Figure 1.

Simplified model of the human IGF1 gene structure (A), featuring main mRNA isoforms (variants) generated by alternative splicing and encoded precursor peptides (B), with the three-dimensional structure of IGF1 protein determined by X-ray crystallography, based on PDB no. 1IMX [79] (C). The human IGF1 gene is composed of 6 major exons and a newly discovered exon 0, upstream of exon 1 [54]. Splicing and exons in the human IGF1 gene generate distinct transcripts that vary in the 5′ and 3′ ends though the mature IGF1 protein is invariant. Transcription starts from one of the two promoters (P1 and P2) located in exon 1 and 2, respectively. Exons 1 and 2 are alternatively utilized and comprise IGF1 class I and II, respectively. Exons 3 and 4 are expressed in all known isoforms. Exon 5 is absent in isoform A (class I/II), but it forms isoforms B and C (class I/II).

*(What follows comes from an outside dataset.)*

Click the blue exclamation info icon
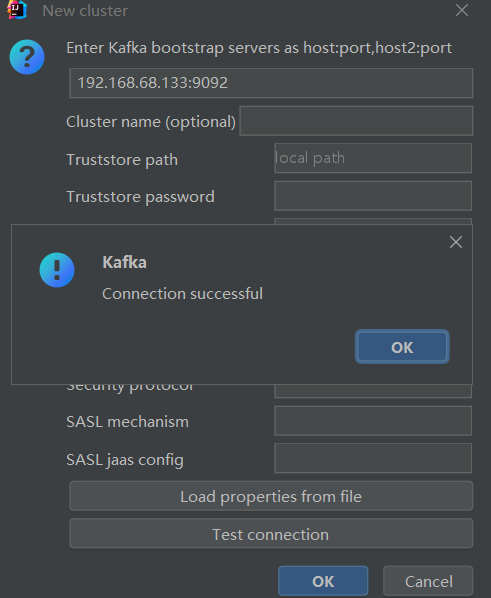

Transcripts containing exon 4 spliced directly to exon 6 are also referred to as IGF1Ea, those containing exon 5 spliced to exon 4 (and lacking exon 6) are referred to as IGF1Eb (unique to humans). The IGF1Ec splice variant in humans is an exon 4–5–6 variant. All peptide products derived from pro-IGF1 are shown. For details see text.